▸ **Task requirements**: Emit a verbatim copy of the lines below from the line with "Click the Undo arrow icon" through the line with "Task: Select the Boleto payment option", excluding pictures and everything outside that range.

(Beginning of Information shown)

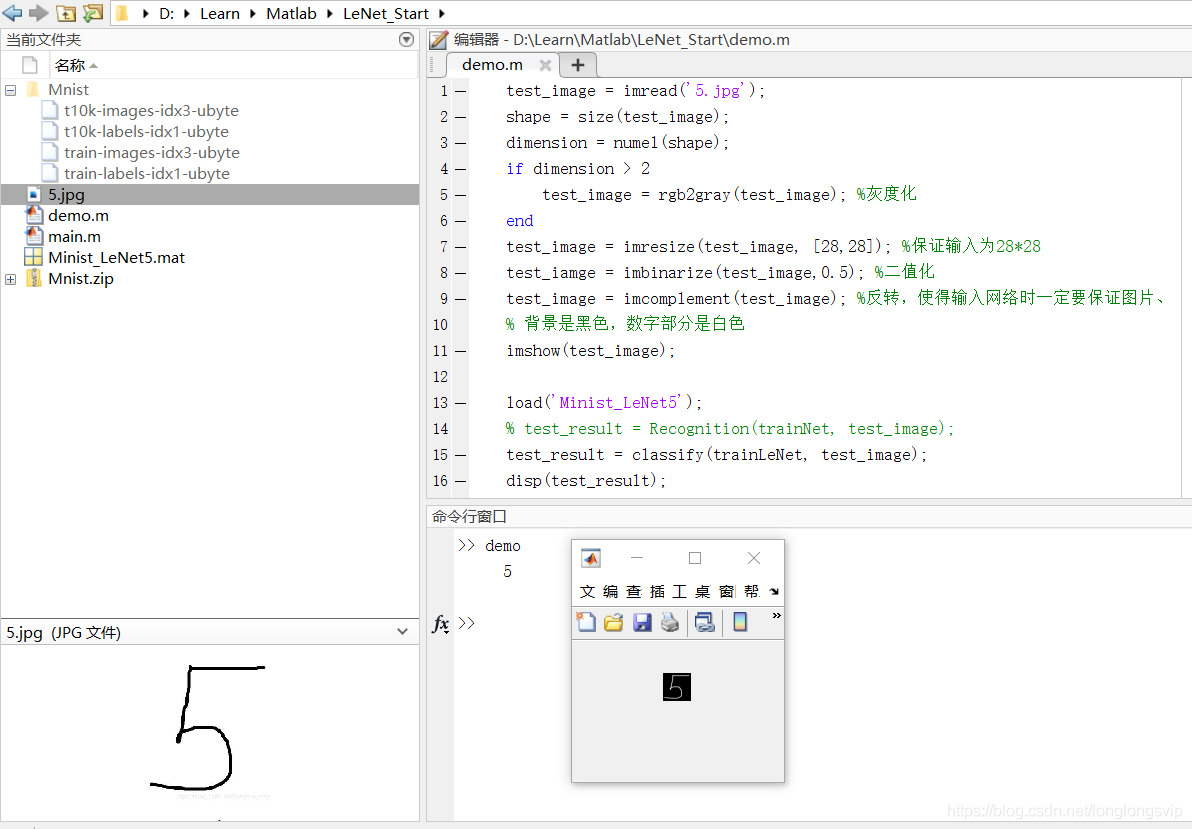This screenshot has width=1192, height=829.
Task: Click the Link Plot icon in figure toolbar
Action: point(705,622)
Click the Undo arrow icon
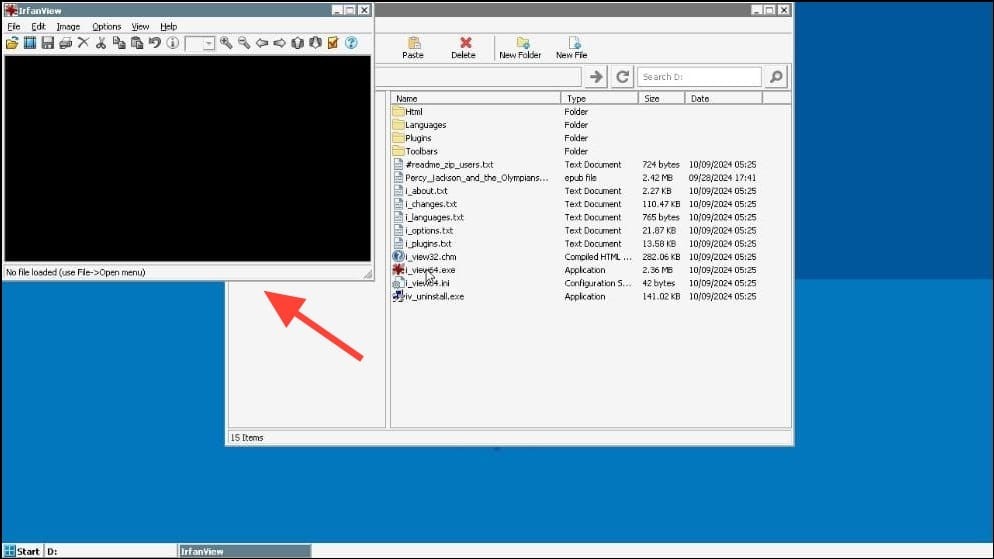The height and width of the screenshot is (559, 994). click(155, 43)
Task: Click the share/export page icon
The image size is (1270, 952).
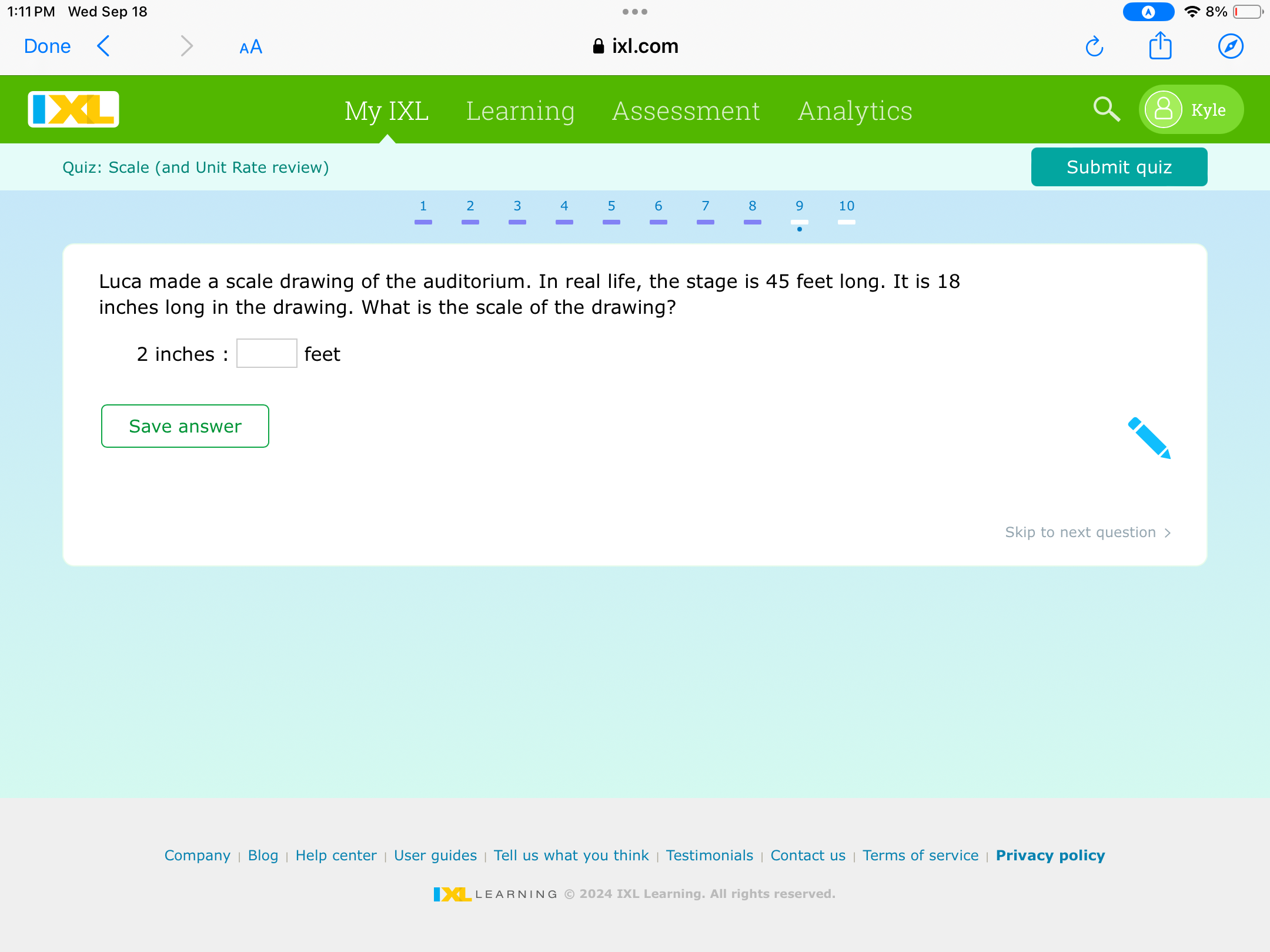Action: (x=1160, y=47)
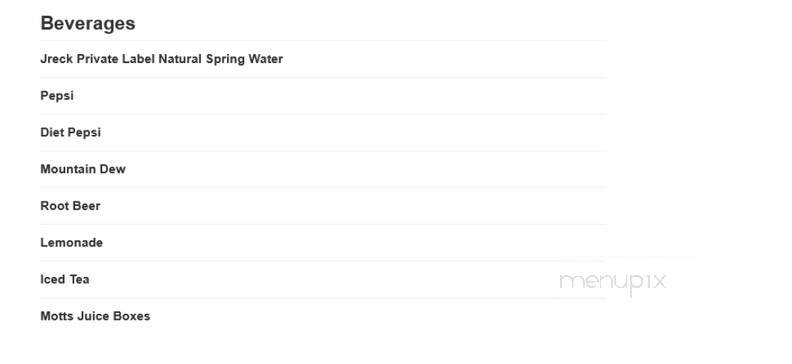The height and width of the screenshot is (364, 792).
Task: Click the word Label in the water item
Action: click(139, 59)
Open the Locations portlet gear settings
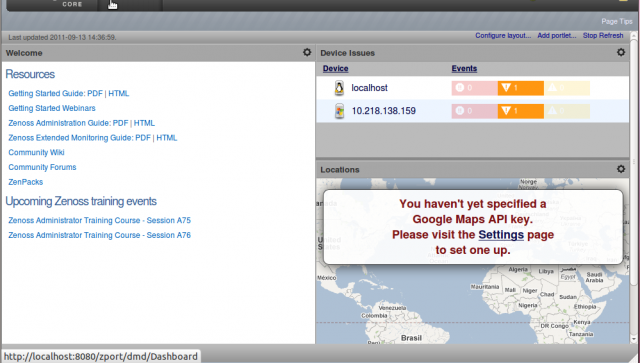Screen dimensions: 640x363 (x=621, y=169)
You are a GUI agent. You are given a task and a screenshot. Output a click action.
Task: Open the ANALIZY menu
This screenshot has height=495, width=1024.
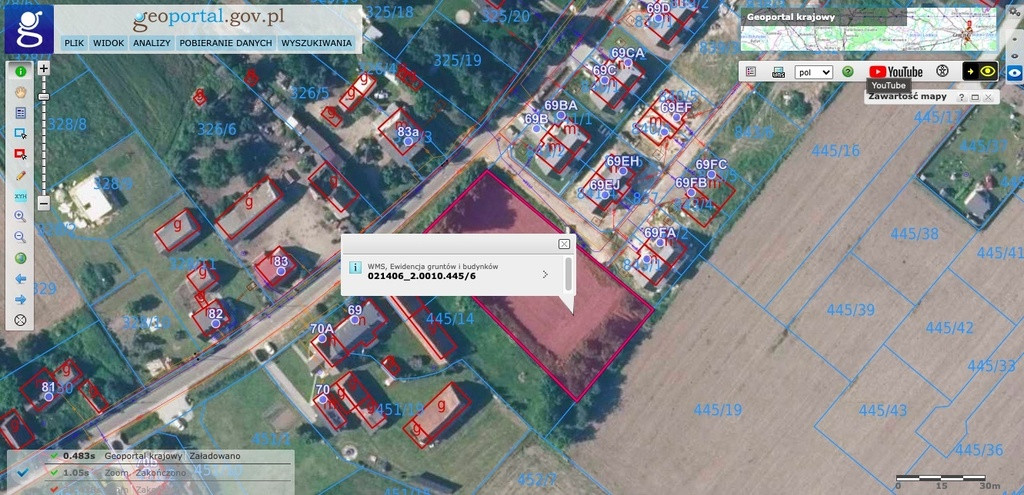tap(152, 43)
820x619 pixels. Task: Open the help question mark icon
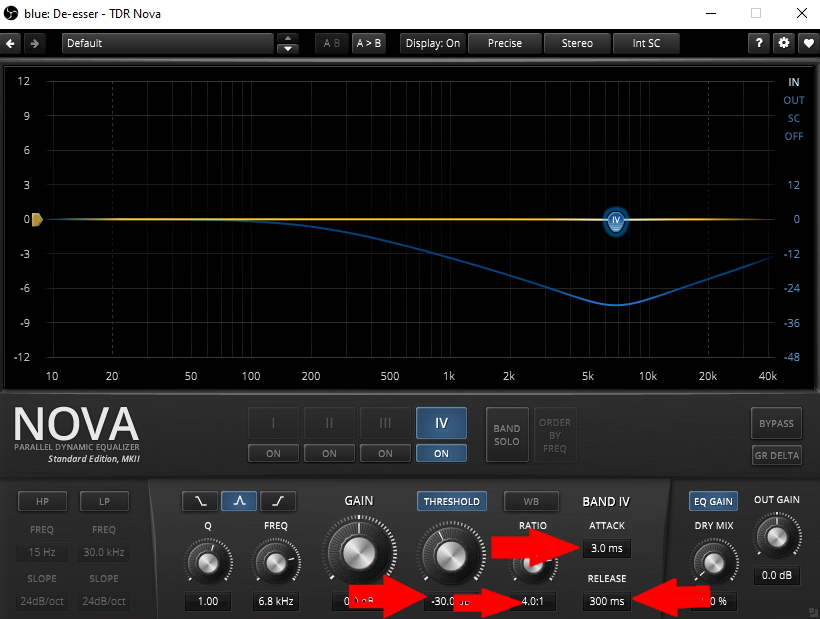click(761, 43)
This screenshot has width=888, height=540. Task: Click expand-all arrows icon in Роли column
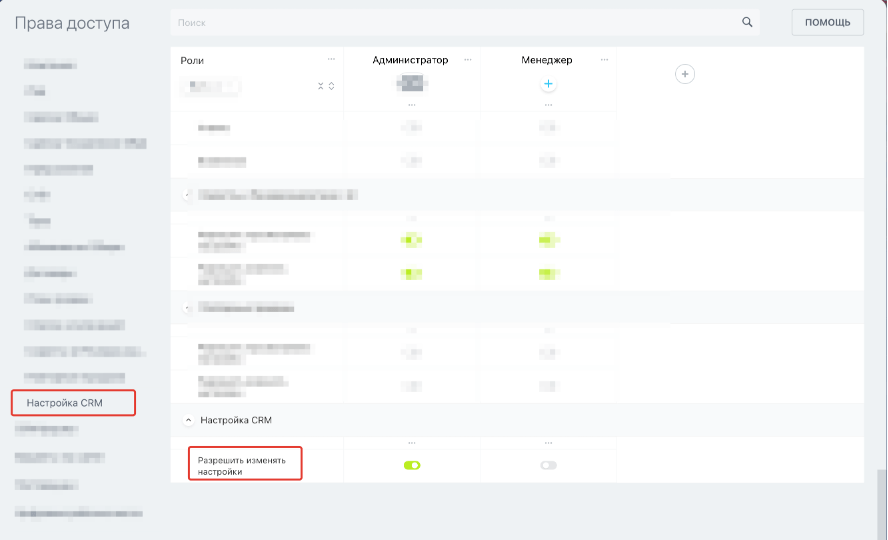click(x=332, y=86)
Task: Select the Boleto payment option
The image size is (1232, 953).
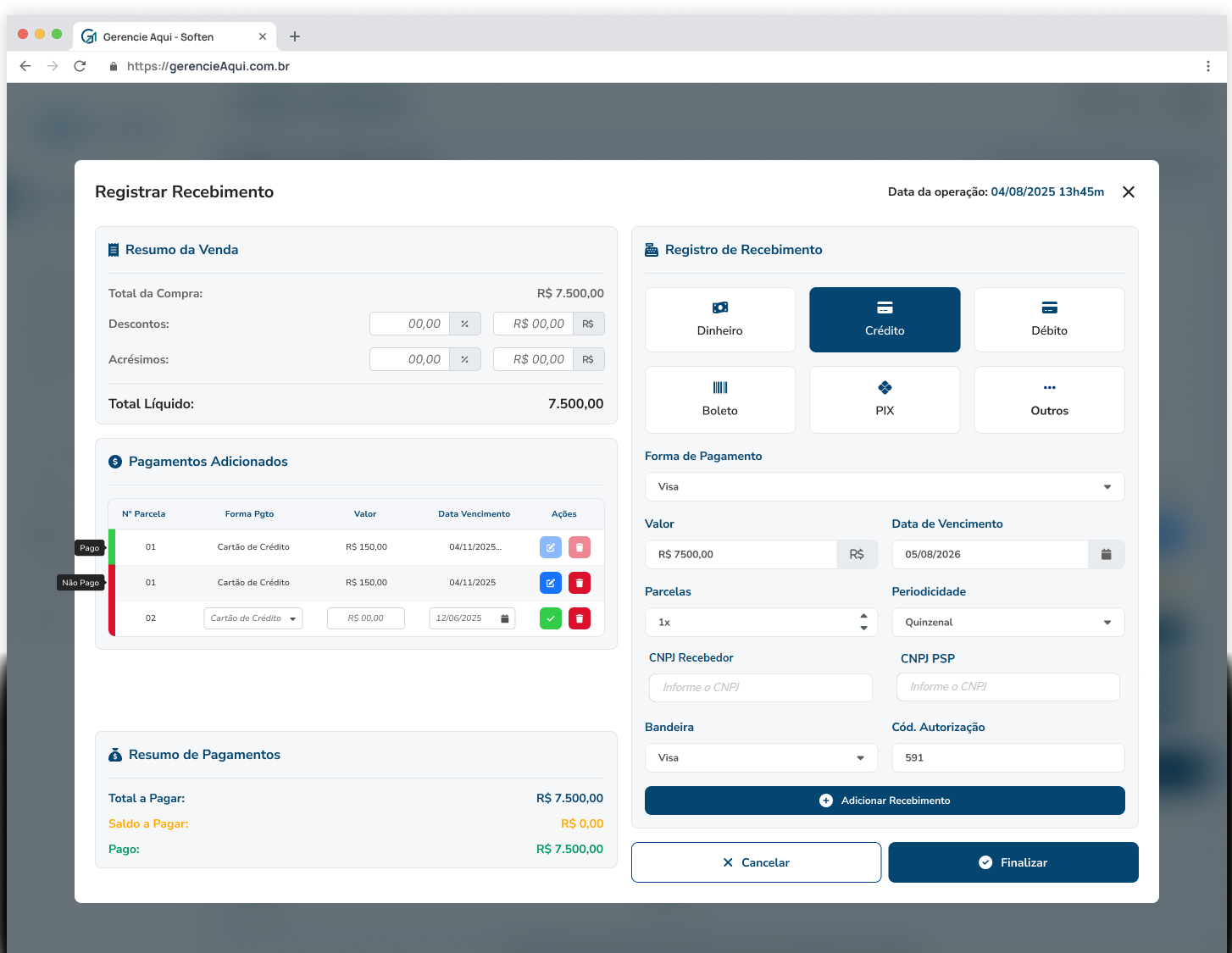Action: 719,400
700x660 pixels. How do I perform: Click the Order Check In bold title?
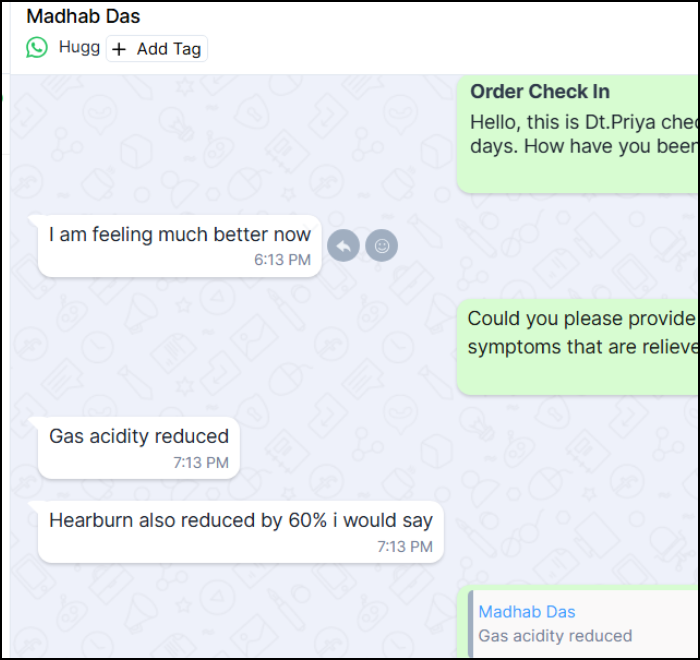pos(540,92)
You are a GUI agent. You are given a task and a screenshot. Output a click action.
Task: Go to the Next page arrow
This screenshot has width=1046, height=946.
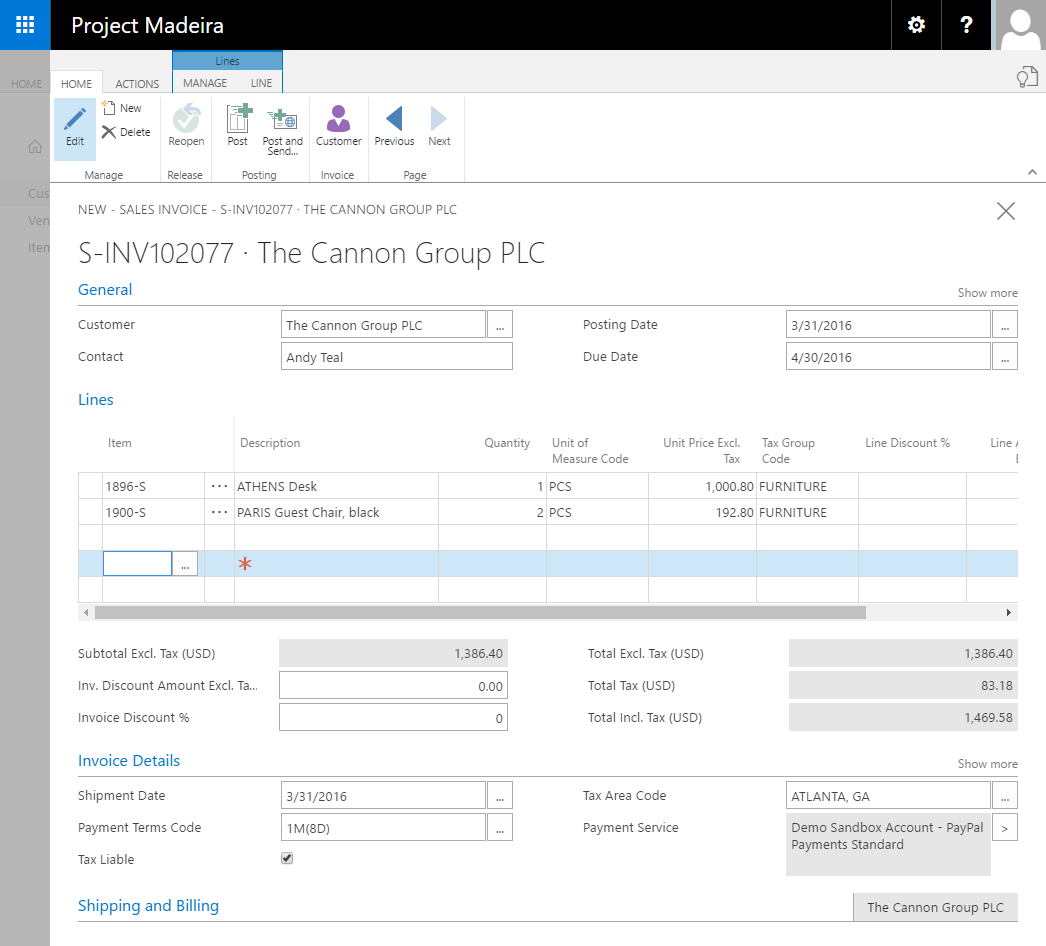[439, 119]
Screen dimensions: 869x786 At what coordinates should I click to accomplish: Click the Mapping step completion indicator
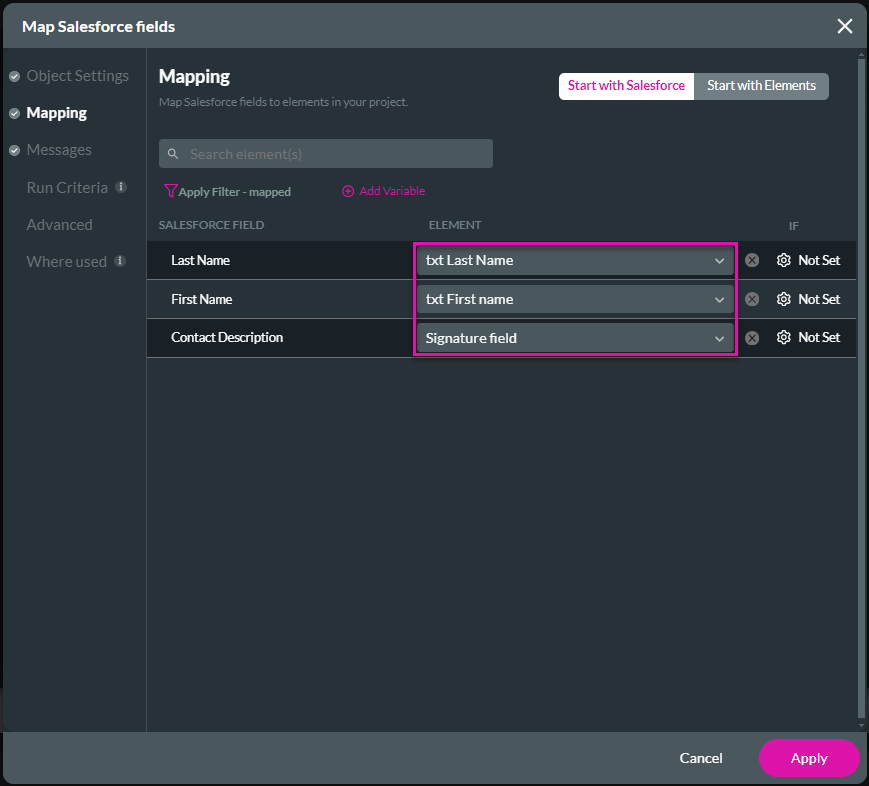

(End of Information shown)

▸ **Solution to the exercise**:
Click the Undo arrow icon
The height and width of the screenshot is (559, 994). click(155, 43)
Task: Click the share/export page icon
The image size is (1270, 952).
Action: (x=1160, y=47)
The height and width of the screenshot is (364, 792).
Task: Click the word Label in the water item
Action: click(139, 59)
Open the Locations portlet gear settings
Screen dimensions: 640x363 (x=621, y=169)
You are a GUI agent. You are given a task and a screenshot. Output a click action.
Task: Open the ANALIZY menu
This screenshot has height=495, width=1024.
tap(152, 43)
820x619 pixels. Task: Open the help question mark icon
click(761, 43)
This screenshot has width=888, height=540. Task: Click expand-all arrows icon in Роли column
click(x=332, y=86)
Task: Select the Boleto payment option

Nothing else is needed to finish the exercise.